I read cursorily somewhere on Twitterverse that Aamir Liaquat Hussain had given respect to Dania by making her do the rounds on the media, and even taking her to the Prime Minister’s house and in return, she had disrespected him by leaking private video on the Internet. In my opinion, that is faulty thinking. Respect and respectability are a gendered territory in Pakistan — oftentimes men are seen as the subject of respect, and women are supposed to give this respect, respect is too easily given to the powerful, and too often robbed off the marginalised. So I feel uncomfortable discussing the scenario purely from the lens of respectability politics.
Teen girls should be given other opportunities to achieve upward social mobility that does not involve having to bed predatory men in a relationship in which the power relationship is so blatantly not in their favour and egregiously lopsided.
In my mind, making her visible next to him and using every possible platform to parade Dania around seems like an attempt to normalise such unequal marriages with young teen girls/female children, to make them more visible in the public eye and entrench them firmly in the imagination, such that the sight of a powerful older man and a young female child, draws revulsion, concern or disgust -- but elicit congratulations.

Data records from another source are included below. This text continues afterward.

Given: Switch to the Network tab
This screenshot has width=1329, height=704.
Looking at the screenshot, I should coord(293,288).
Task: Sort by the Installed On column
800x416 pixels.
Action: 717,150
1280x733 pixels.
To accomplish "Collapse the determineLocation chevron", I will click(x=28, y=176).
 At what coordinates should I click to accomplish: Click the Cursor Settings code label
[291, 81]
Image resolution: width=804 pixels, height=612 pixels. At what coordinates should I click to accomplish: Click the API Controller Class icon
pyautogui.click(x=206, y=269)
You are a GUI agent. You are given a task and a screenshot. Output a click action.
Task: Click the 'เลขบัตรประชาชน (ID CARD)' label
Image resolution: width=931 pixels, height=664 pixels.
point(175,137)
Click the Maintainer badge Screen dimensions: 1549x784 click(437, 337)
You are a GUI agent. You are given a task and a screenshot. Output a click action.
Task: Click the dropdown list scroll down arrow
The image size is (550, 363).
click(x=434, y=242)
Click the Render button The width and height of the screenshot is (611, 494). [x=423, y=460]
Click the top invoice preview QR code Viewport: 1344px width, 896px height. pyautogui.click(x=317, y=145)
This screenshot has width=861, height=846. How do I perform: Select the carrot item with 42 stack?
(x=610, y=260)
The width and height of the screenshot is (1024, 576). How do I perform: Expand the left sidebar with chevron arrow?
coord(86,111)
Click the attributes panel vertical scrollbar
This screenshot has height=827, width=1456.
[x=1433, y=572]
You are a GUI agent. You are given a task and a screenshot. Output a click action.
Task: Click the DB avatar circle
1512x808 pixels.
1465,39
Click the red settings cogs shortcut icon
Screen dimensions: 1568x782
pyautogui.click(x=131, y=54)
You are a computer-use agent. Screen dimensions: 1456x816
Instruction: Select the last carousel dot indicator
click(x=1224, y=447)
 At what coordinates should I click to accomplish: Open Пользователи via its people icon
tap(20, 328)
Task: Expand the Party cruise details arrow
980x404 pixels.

I think about the kind of opportunities teen girls have the world over, and what their lives are like, compared to what happens in Pakistan, and it makes me sad. Our girls need to be educated about the world, their bodies, and their rights before they are legally tied to men. We need sounder laws to protect them from sexual predators wherever they may be — in the online realm or in their own homes. We need to be able to see children for what they are — children.
We need to work on ourselves to see where judgment towards teen girls comes from, to get a working understanding of why we are so hard on the female adolescents of this country. We need to be able to spot power relationships even in legal marriages. There is unequal class, caste, religious, ethnic, and gender privilege in certain marriages and this warrants a serious conversation — a young girl from South Punjab is not at the same level as a well-established political and televangelist. Both parties should not be considered equally liable because both parties are not equal.
Finally, we need to learn to love our girls. They deserve more, surely.